Are you overtraining? When it comes to your workouts, it may pay to do less

In our more-is-better world, it's easy to get caught in the overtraining trap. But when it comes to your workouts, it pays to do less. We're certainly not telling anyone to quit exercising, but your workout schedule should have built-in rest days (and even weeks sometimes!). Not convinced? Here are nine reasons why you shouldn't go to the gym every single day:

1. Your muscles grow when you rest. Lifting weights creates tiny tears in your muscles that can only repair during rest. This repair process is what makes your muscles stronger than before. While it's important to work your muscles (hard!) to stimulate muscle-building proteins, it's equally as important to give your body enough time to recover (usually until you're no longer sore).

2. Overtraining can cause a weight-loss plateau. You know that working out too often or too intensely can lead to too much weight loss, but most people don't realize that it can also have the opposite effect. Thanks to your body's built-in protective mechanisms, overtraining can cause a plateau in your weight loss or even weight gain (unrelated to increased muscle mass).

3. Overtraining can mess with your menstrual cycle and cause amenorrhea, the absence of menstruation. Aunt Flo may not be your favorite visitor, but think of your period as the canary in the coal mine. Its presence indicates that your body thinks it's in good shape to grow a baby and its absence signifies a problem, especially if it disappears for three months or more. The drop in estrogen can also cause premature bone loss, making you even weaker and more susceptible to injury.

4. Trouble sleeping? You might be overtraining. Needing excessive sleep to fuel your workouts or being unable to sleep, even when you're very tired, are both indicators that something is wrong.
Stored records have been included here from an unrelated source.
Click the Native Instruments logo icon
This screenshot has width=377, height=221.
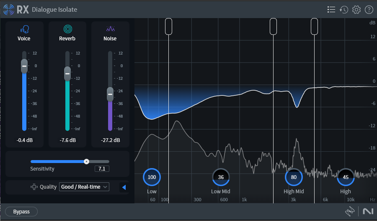[x=368, y=212]
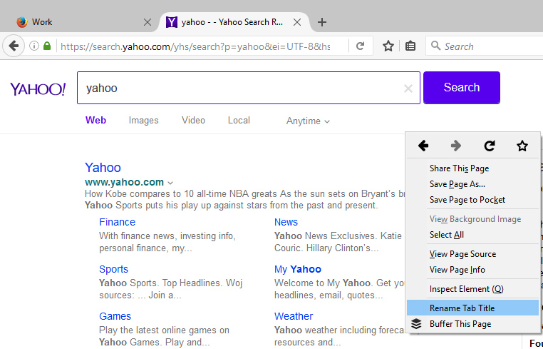
Task: Click the context menu Back arrow icon
Action: click(x=423, y=146)
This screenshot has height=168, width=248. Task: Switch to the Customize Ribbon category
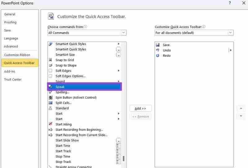pyautogui.click(x=17, y=55)
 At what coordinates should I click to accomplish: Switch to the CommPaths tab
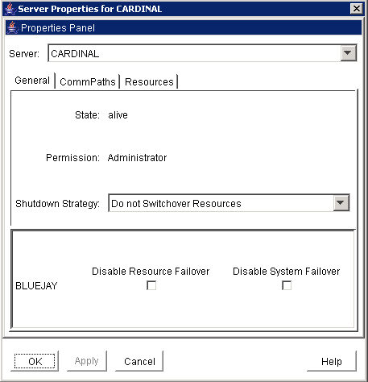(x=88, y=81)
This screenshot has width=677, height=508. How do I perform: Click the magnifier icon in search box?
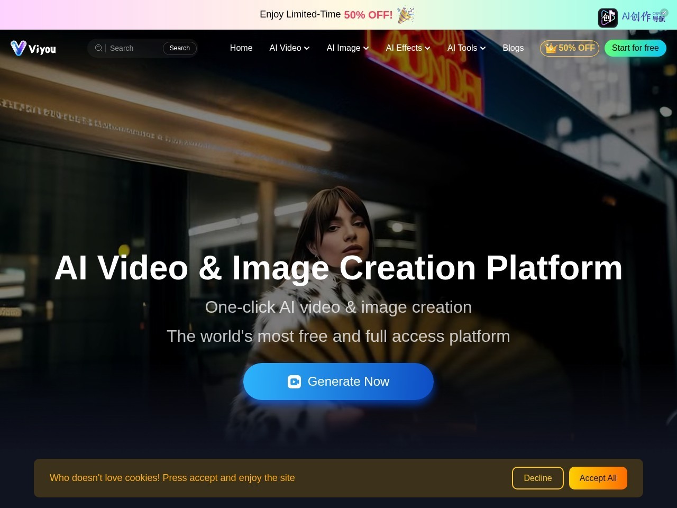(98, 48)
5. Overtraining can cause mood problems. Exercise can be a potent anti-depressant—studies show it works just as well as medication for mild depression. And we can attest to the mood-boosting power of the runner's high. But too much exercise can have the opposite effect, causing anxiety over workout schedules and depression from being chronically run down.

6. More exercise = bigger appetite. You don't need to be a rocket scientist to notice the link between exercise and hunger. The more you train, the more energy your body needs to sustain that exertion and the hungrier you get. Women often fear that cutting back on their cardio will make them gain weight, but that's not how it works. Your hunger usually decreases in proportion with your lighter workout schedule, so you won't feel the need to feed your body nearly as much.

7. You'll feel exhausted… all the time! We all love the great energy burst we get from an awesome workout, but more exercise does not always mean more energy. If your workouts are regularly making you crash in the afternoon or drag through your day because you're so tired and sore you can barely move, then you're doing too much. Listen to your body. If it says, "I'm so sore that I dread sitting down to go the bathroom," the intense Kettlebell session you have planned is not what it needs.

8. Overtraining often leads to burnout. In the end, life is about balance. We all have limited resources—time, energy, money, physical reserves—and spending too much of them on exercise can lead to burnout. It's better to commit to a sane program that fits in with your schedule and goals than to go all out and want to quit after one month. Exercise is a lifelong pursuit, and it should make you happy. Find a balance that works for you—your body and your life.

9. It eats up your limited free time. Medical problems aside, hitting the gym for lengthy workouts every day is a big time commitment. It's important to make time for other quality-of-life boosters too, such as hanging out with friends and family, learning something new, treating yourself to manicure, or even catching up on your secret Real Housewives addiction (don't worry, we won't tell).